The input >>

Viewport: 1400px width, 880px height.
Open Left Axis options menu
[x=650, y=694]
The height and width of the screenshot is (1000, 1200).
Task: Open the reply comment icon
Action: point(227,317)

What the task asks >>
Each entry needs to be given again exactly as it stands.

Your solution >>
Viewport: 1400px width, 880px height.
Open Left Axis options menu
[x=650, y=694]
The height and width of the screenshot is (1000, 1200).
Task: Open the reply comment icon
Action: point(227,317)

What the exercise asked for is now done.